By John McDonnell and Jenaye Lewis
On June 11, 2020, the Government of Alberta introduced Bill 22: Red Tape Reduction Implementation Act, 2020 in the Legislative Assembly for first reading. The stated purpose of Bill 22 is to “remove red tape” within government processes, which includes amendments to the Municipal Government Act (“MGA”). Of note, Section 11(7) of Bill 22 proposed to repeal and replace Part 15.1 of the MGA governing Regional Services Commissions in its entirety.
After receiving royal assent on July 23, 2020, Bill 22’s changes to Part 15.1 of the MGA came into force on September 1, 2020. The following provides a brief overview of some of the most prominent changes to Part 15.1 of the MGA, and the considerations for municipal authorities arising from same.

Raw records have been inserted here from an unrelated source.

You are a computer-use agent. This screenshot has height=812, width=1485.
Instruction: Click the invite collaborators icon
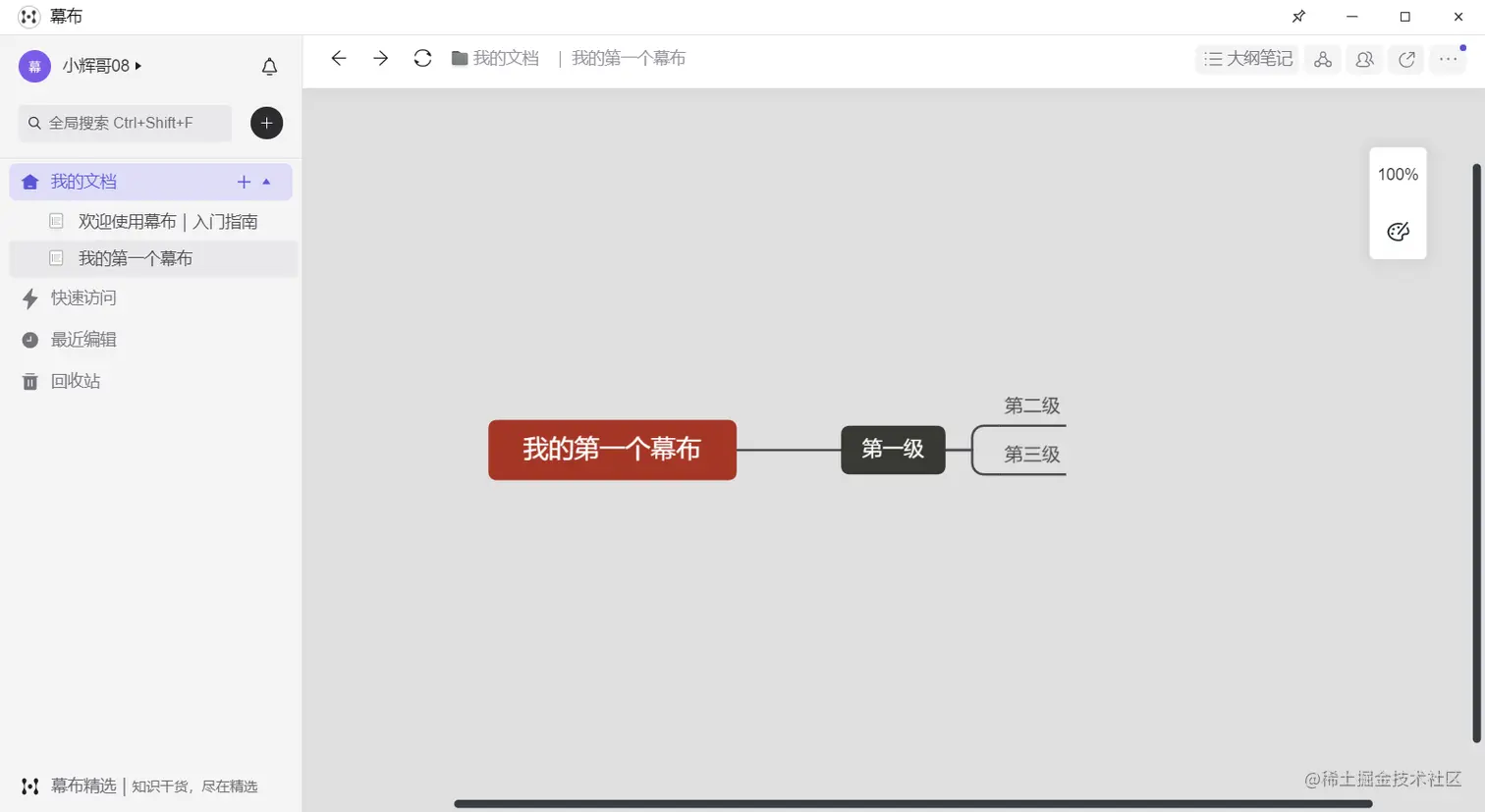[1363, 59]
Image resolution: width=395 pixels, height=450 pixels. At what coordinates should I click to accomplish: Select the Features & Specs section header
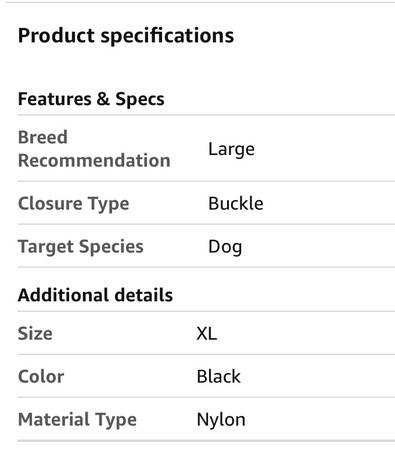91,99
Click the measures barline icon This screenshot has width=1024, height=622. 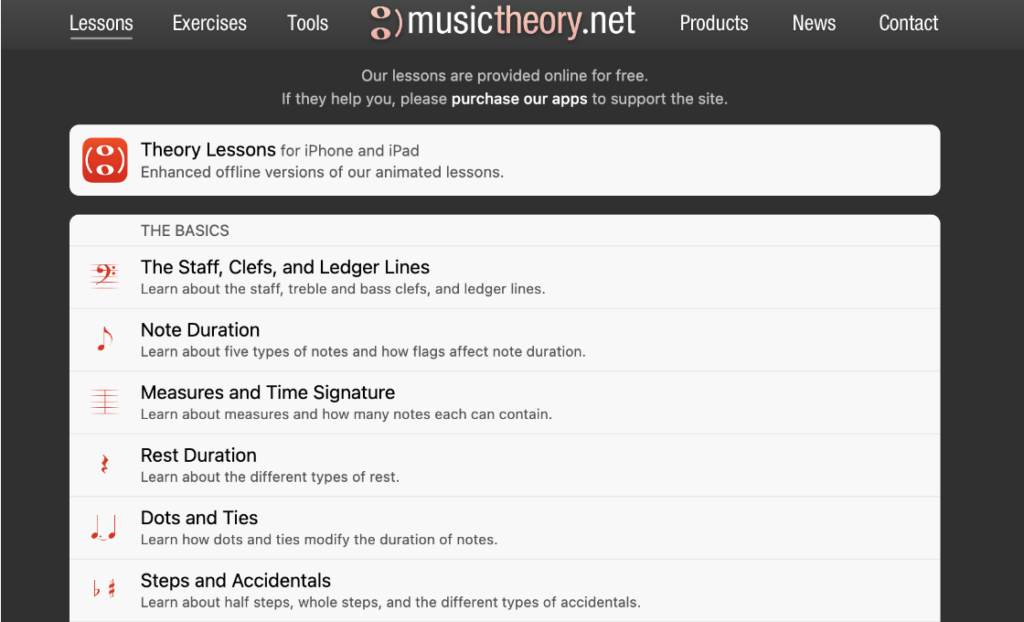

I. Establishing New Commissions
Prior to the coming into force of Bill 22, the Lieutenant Governor in Council, on the recommendation of the Minister, could establish a regional services commission by regulation.
Under the new Part 15.1 of the MGA, two or more municipal authorities may agree to jointly establish a commission by passing resolutions. No Ministerial approval is necessary any longer.
Before passing the resolutions, they must be advertised in accordance with the general advertising requirements found in the MGA. Once these requirements are met and the resolutions are passed, the Minister must be notified of same. A commission will not be considered established until an order listing the commission is issued by the Minister.
Additionally, the new Part 15.1 no longer requires the Minister to appoint the commission’s first board of directors or to designate the chair of the commission. Instead, municipal authorities will be responsible for providing the names of the members, the first board of directors, and the first chair of the commission to the Minister in their resolutions.
Though the Minister is no longer responsible for appointing directors in the first instance, the changes to Part 15.1 do grant the Minister greater power in terms of appointing directors when the Minister deems that the commission provides a service which affects or is also provided by the Government of Alberta. Prior to the coming into force of Bill 22, the Minister could only appoint a maximum of two directors in this context. Under the new Part 15.1, the Minister can appoint as many directors as the Minister sees fit.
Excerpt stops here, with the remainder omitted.